Stellenabbau im Post-Konzern seit 2024
Der Stellenabbau bei PostNetz reiht sich ein in eine Serie von Abbaumassnahmen im ganzen Post-Konzern. Seit Januar 2024 hat die Post rund 440 Vollzeitstellen abgebaut und plant bis 2028 die Schliessung von 170 Filialen. Bei PostNetz sank die Anzahl Mitarbeitende von ca. 7000 im Jahr 2016 auf heute ca. 3500. Hier im Detail:
- Januar 2024: Abbau von rund 70 Stellen und circa 110 Vertragsänderungen in den Supportfunktionen (Finanzen, Personal, Informatik/Technologie, Stab CEO). Einsparung: 42 Millionen Franken.
- Mai 2024: Ankündigung der Schliessung von rund 170 Filialen bis 2028 im Rahmen der Strategie «Post von morgen».

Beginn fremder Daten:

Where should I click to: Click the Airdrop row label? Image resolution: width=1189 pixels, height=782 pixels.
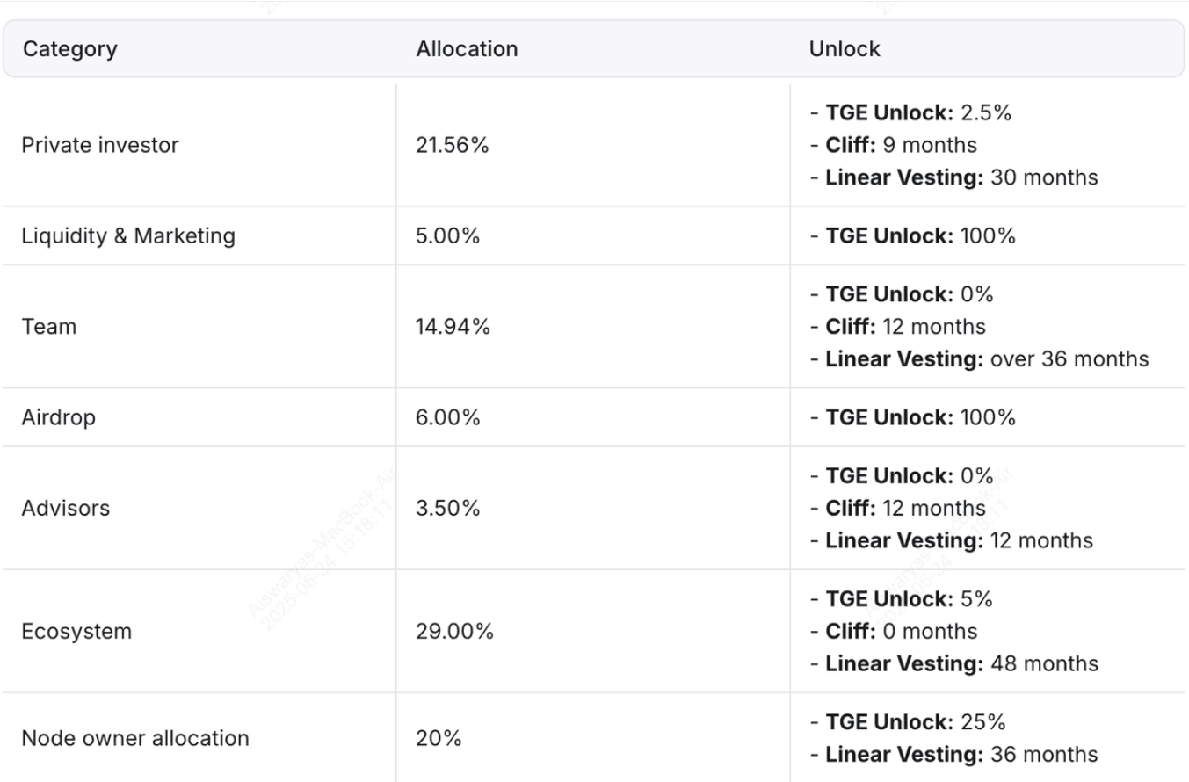(x=58, y=417)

- Mai 2024: Abbau von maximal 40 Stellen und rund 60 Vertragsänderungen in der Supportfunktion Kommunikation.
- Dezember 2024: maximal 57 Kündigungen sowie maximal 200 Vertragsänderungen bei Mobility Services/PostAuto.
- Mai 2025: PostFinance plant Abbau von bis zu 130 Stellen bis November 2025, hauptsächlich Verwaltungsfunktionen in Bern. Zusätzlich bis zu 72 arbeitsvertragliche Anpassungen.
- Mai 2025: Die Post verkündet Schliessung des Kurierdiensts notime AG per Ende September 2025. 550 Kurierfahrerinnen und Kurierfahrer im Stundenlohn sowie 39 Mitarbeitende im Monatslohn verlieren ihre Stelle (entspricht 143 Vollzeitstellen).
- Juni 2025: FutureWorks-Projekt mit Abbau von rund 50 Vollzeitstellen in der Supportfunktion IT bis 2030.
- August 2025: PostNetz plant bis zu 100 Kündigungen in den zentralen Einheiten (Netto-Abbau von bis zu 37 Vollzeitstellen)
Gesamtbilanz: Über 440 Stellen weniger plus rund 170 geplante Filial-Schliessungen.
Die aufgeführten Entwicklungen sind laut Post alle noch nicht abgeschlossen und die Zahlen Maximalwerte, die transfair bekanntgegeben wurden.